Your copy should run exactly from the line containing "At what coordinates" to the last line of the entries below, and it should include no pictures.

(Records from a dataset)
-*-

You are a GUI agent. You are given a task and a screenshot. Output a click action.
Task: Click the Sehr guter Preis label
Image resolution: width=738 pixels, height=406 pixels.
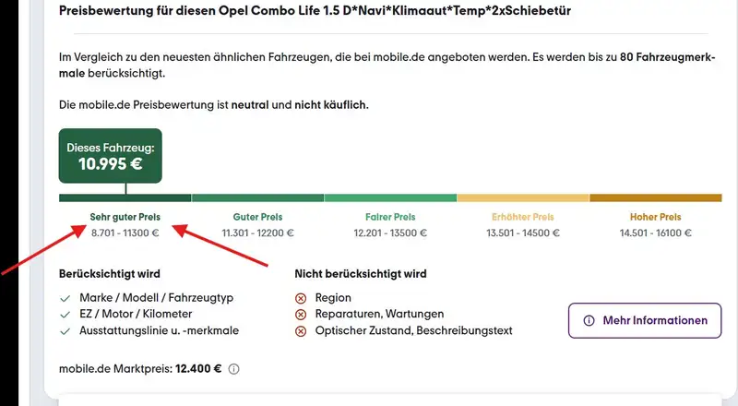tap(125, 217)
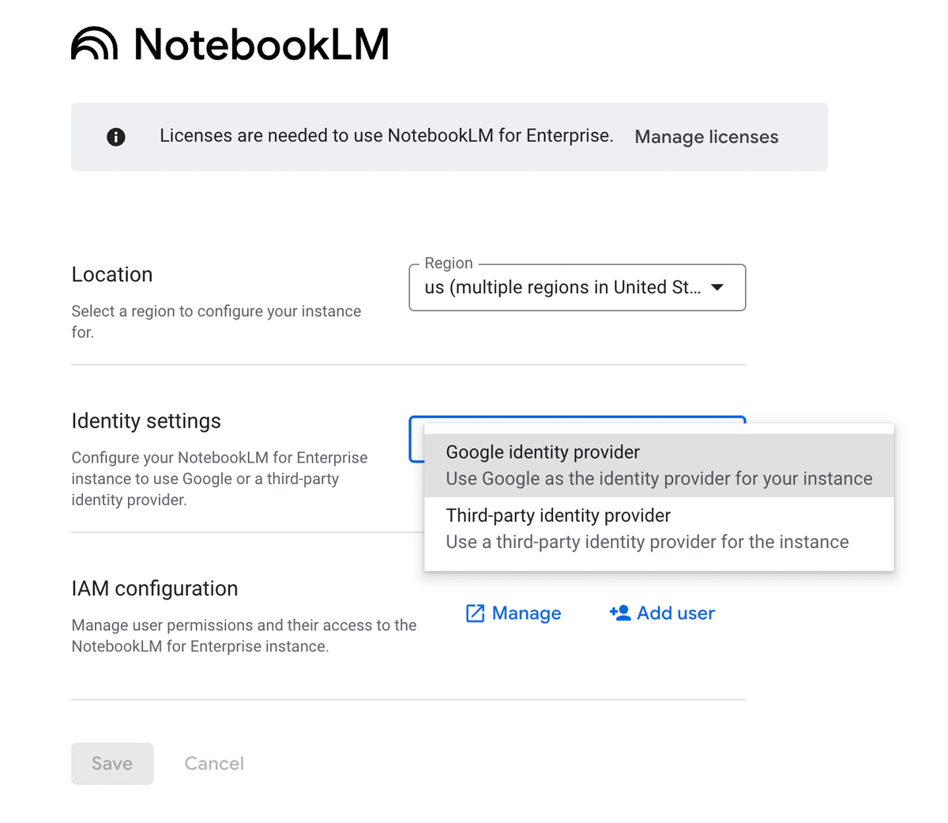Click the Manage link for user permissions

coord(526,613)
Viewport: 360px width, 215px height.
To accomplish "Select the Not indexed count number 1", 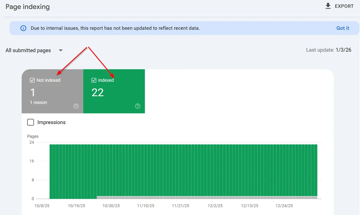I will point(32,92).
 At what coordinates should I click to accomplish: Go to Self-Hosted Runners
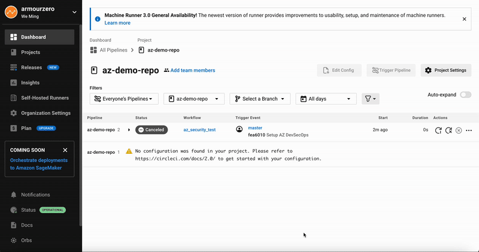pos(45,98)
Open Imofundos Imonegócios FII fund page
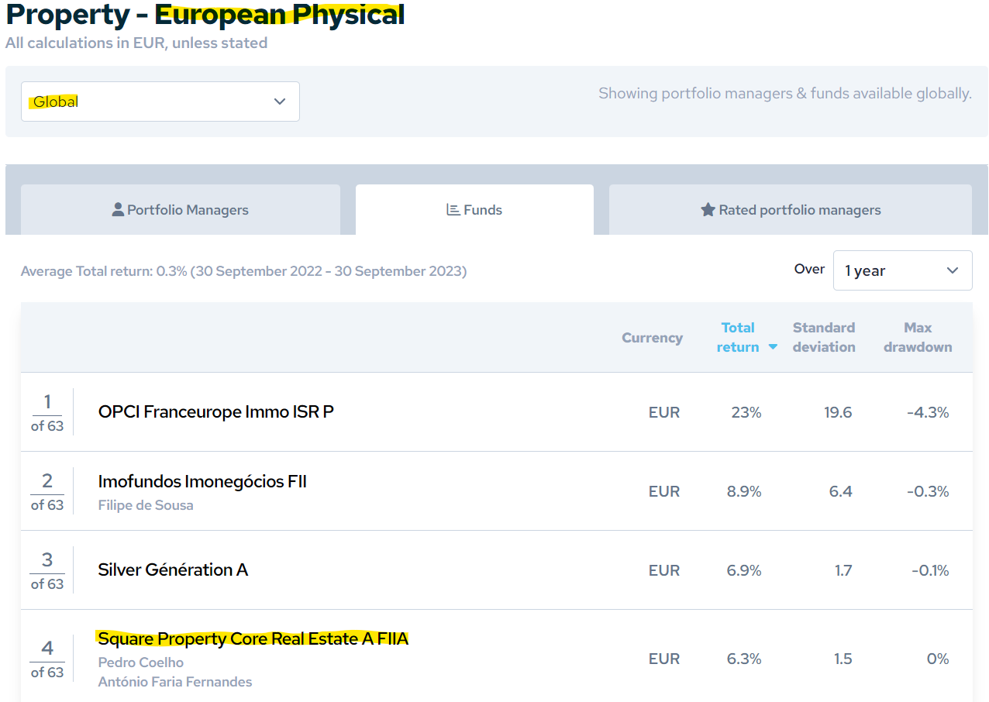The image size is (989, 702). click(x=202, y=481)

-*-

**Exercise answer:**
 At what coordinates should I click to accomplish: Go to Self-Hosted Runners
pos(45,98)
Open Imofundos Imonegócios FII fund page
The image size is (989, 702). click(x=202, y=481)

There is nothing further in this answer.